Meanwhile, if I had a martini and half a bottle of wine, it's anyone's guess what critiques of academia I might come up with. (In all likelihood, none, because critiquing academia from a coma is, I'd imagine, kind of difficult.)

Friday, March 09, 2012

WWPD's weekend "Lifestyle" section

-The food movement is full of paradoxes and contradictions. On the one hand, we are asked to avoid processed foods, added sweeteners, and so on. On the other, we are to shun all produce that is not both seasonal and local (gar!), when for most of us, and that includes yours truly, even if you've got access to supermarkets including Whole Foods, itself a big "if," produce comes from all over the place, but rarely, in many regions, from nearby. (Or: I could buy a car and drive around to the farms in our area. And there are plenty of farms. But how "green" would that be?) On the one hand, we're to eat real foods. On the other, Mark Bittman wants us to eat fake meat. What gives?

━━━━

* _SHORT EXERCISE 1_:
From the food-movement post, copy the passage starting at "Friday, March 09, 2012" and ending at "meat. What gives?", swapping "farms" for "orchards" wherever it appears.
* _SHORT EXERCISE 2_:
Extend the food-movement post past its final sentence.
The rows that come next are separate material and have no connection to the food-movement post.

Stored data
━━━━

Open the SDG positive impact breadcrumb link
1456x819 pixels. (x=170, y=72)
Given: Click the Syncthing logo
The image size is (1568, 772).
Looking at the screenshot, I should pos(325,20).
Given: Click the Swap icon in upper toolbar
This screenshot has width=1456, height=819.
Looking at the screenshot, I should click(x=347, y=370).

━━━━

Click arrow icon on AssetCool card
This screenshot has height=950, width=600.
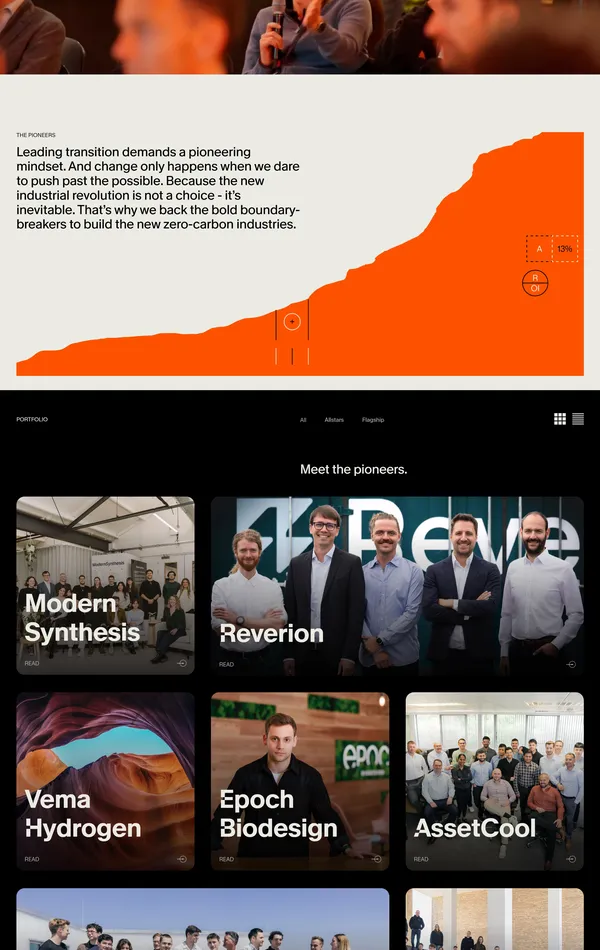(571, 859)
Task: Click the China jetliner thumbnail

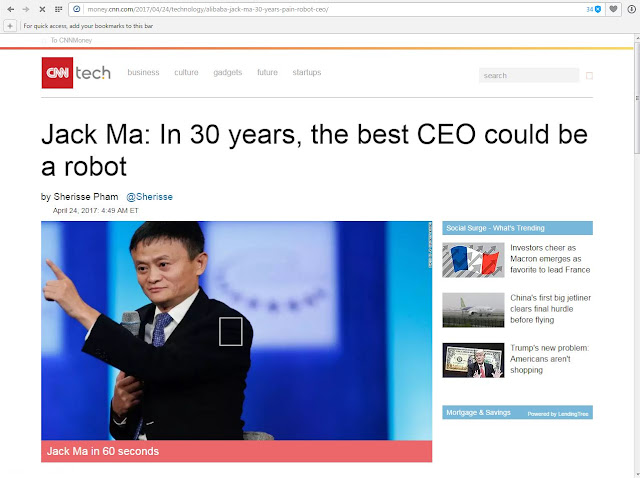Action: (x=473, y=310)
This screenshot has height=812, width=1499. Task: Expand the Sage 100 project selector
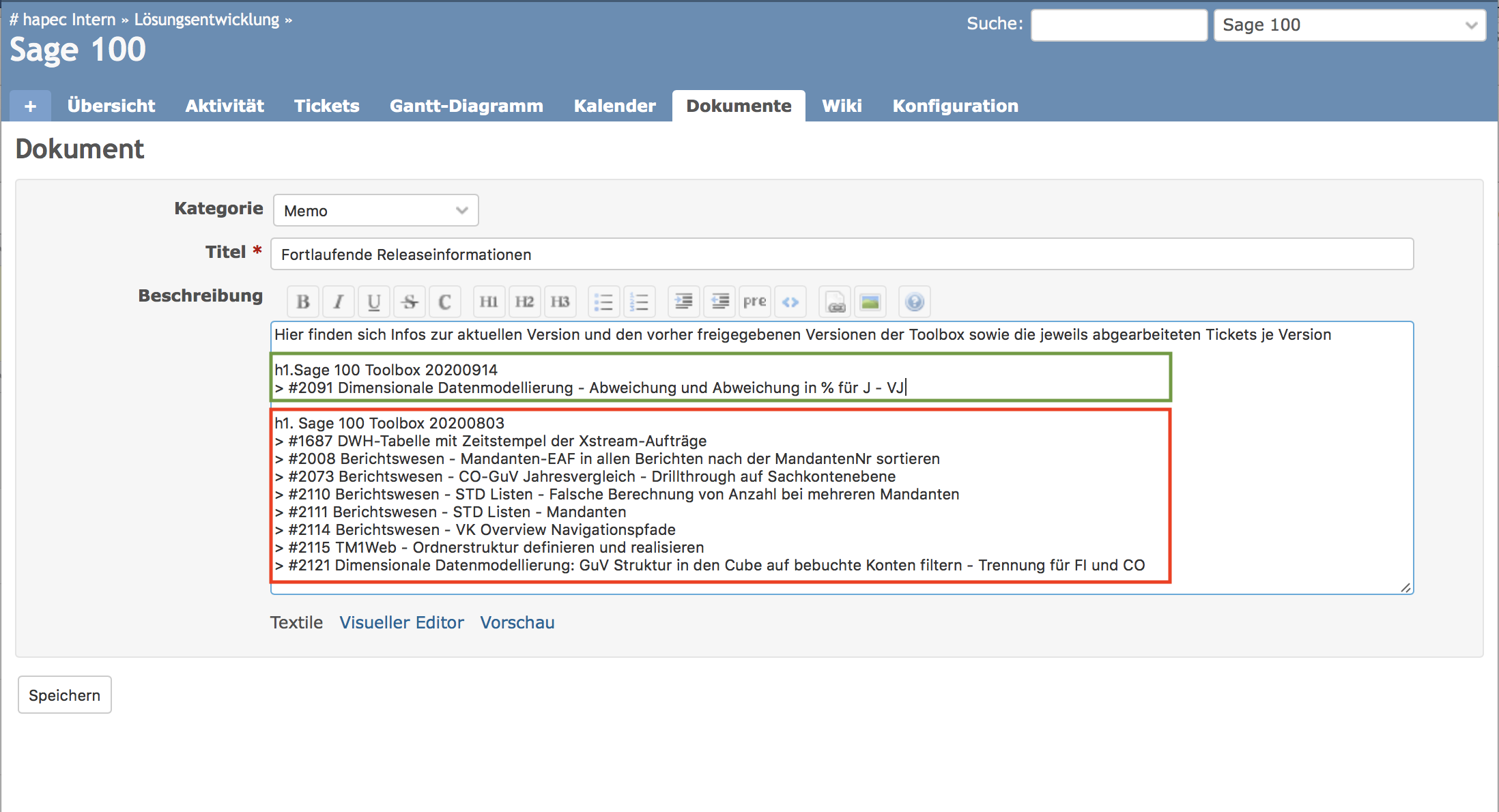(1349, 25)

━━━━

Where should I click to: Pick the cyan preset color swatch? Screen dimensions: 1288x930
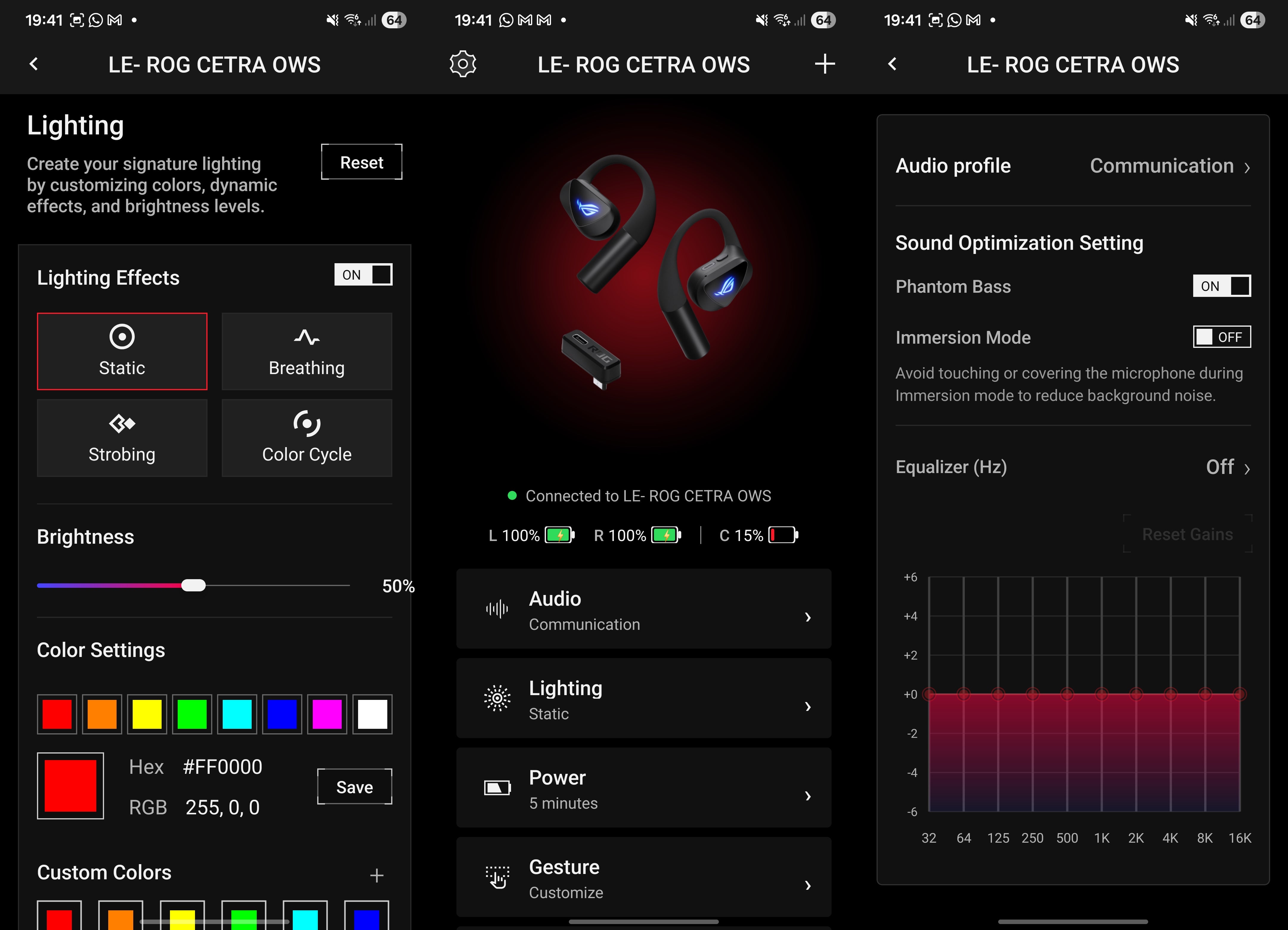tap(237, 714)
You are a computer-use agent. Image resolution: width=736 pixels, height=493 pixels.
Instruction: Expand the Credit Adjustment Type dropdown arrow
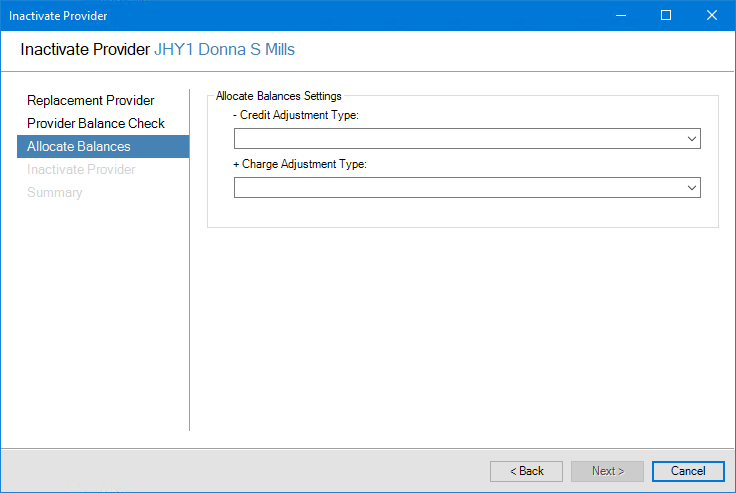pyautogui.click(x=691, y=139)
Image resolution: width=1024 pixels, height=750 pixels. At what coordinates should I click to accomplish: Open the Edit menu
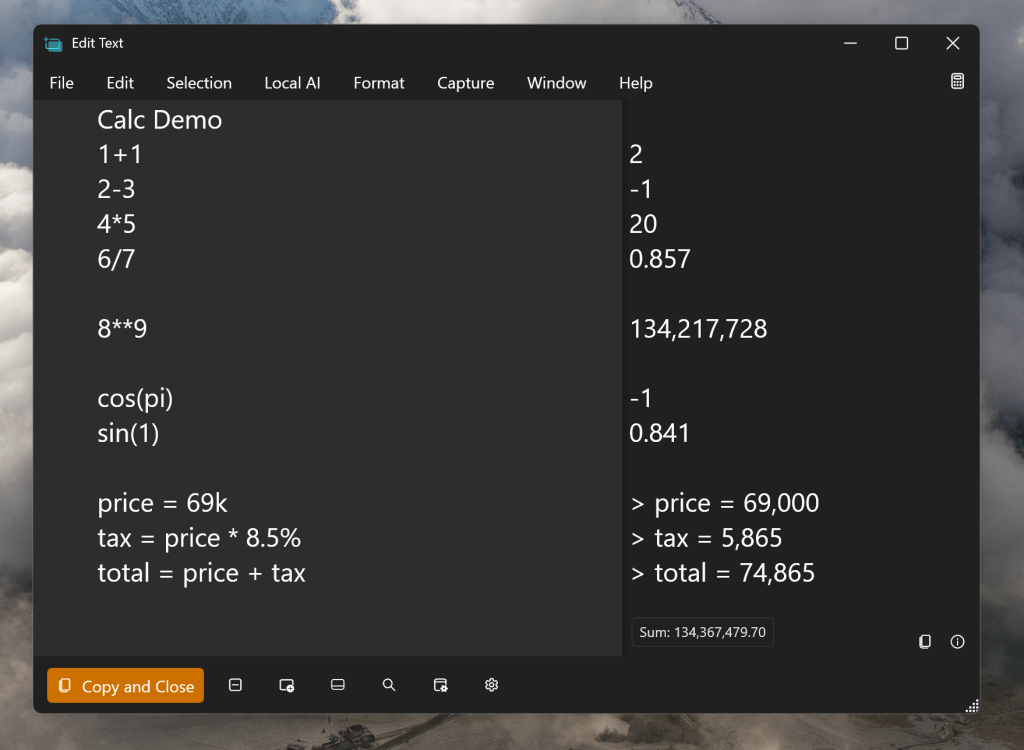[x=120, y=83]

━━━━

* _TASK ANSWER 1_:
Friday, March 09, 2012

WWPD's weekend "Lifestyle" section

-The food movement is full of paradoxes and contradictions. On the one hand, we are asked to avoid processed foods, added sweeteners, and so on. On the other, we are to shun all produce that is not both seasonal and local (gar!), when for most of us, and that includes yours truly, even if you've got access to supermarkets including Whole Foods, itself a big "if," produce comes from all over the place, but rarely, in many regions, from nearby. (Or: I could buy a car and drive around to the orchards in our area. And there are plenty of orchards. But how "green" would that be?) On the one hand, we're to eat real foods. On the other, Mark Bittman wants us to eat fake meat. What gives?

* _TASK ANSWER 2_:
-Stop the presses: an H&M model is looking worryingly thin. "Some observers have criticised the choice of styling and make up for the model, saying that her pale complexion, hollowed cheeks, dark eyes and unkempt hair make her look yet more unhealthy." Thanks! Some of us have pale skin, dark eyes, and unruly hair because that's the way it is. Of course, if that look is in this season, I'm not complaining. 


-How's this for an aesthetic vision for a high-fashion runway show? "I wanted to depersonalize the girls, completely." How was this accomplished? By putting all the models in identical, platinum-blond, pin-straight wigs, and "it’s all about alabaster skin [.]" Of course it is. 

My aspirational pants

Thanks Whitney! Mom jeans are back, after all. In the words of His Sartorialousness:

Trust me, French young ladies are still the ones to look to for the most aspirational new trends. The newest thing I’ve seen in the streets here in Paris are straight, wide leg jeans. Not flared or oversized jeans, but jeans with a wide leg hemmed right at the ankle and reasonably fitted at the waist. It seems simple, but in order to work the look just right the eye will have to adjust to this new proportion.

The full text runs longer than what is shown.